## TEXT SECTION
-- Start --

Alfred Hitchcock Presents, S1E5: "Into Thin Air"(a.k.a "The Vanishing Lady")

Hitchcockian déjà vu.

“Into Thin Air” is an oft-told tale. Hitchcock himself, as he candidly admits in the opener, already told it at feature length in the frothy, superbly entertaining The Lady Vanishes.

This isn’t as good as that, in part because this is kind of complex problem-solving story benefits from a longer runtime than Alfred Hitchcock Presents can provide: it needs time to lay unobtrusive groundwork full of details both the audience and the characters will later need as proof. “Into Thin Air,” with only half an hour at its disposal, can’t help rushing things. It has to signpost a little too much. But within that framework, it’s solid and well-executed.

-- End --

## WRITTEN INSTRUCTION 1
Transcribe the part of the "Into Thin Air" review that begins at the words "Hitchcockian déjà vu." and stops after "The Lady Vanishes.".
## WRITTEN INSTRUCTION 2
Report how many lines in the rows below contain the string "should", with case counting, and give only the number.

## EXERCISE MATERIAL

-- Start --

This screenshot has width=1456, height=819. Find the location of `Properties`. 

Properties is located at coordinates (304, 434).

-- End --
-- Start --

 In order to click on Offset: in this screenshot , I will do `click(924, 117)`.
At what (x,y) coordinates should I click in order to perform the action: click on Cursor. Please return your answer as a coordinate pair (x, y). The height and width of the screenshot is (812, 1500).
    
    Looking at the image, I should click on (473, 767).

-- End --

## ANSWER 1
Hitchcockian déjà vu.

“Into Thin Air” is an oft-told tale. Hitchcock himself, as he candidly admits in the opener, already told it at feature length in the frothy, superbly entertaining The Lady Vanishes.

## ANSWER 2
2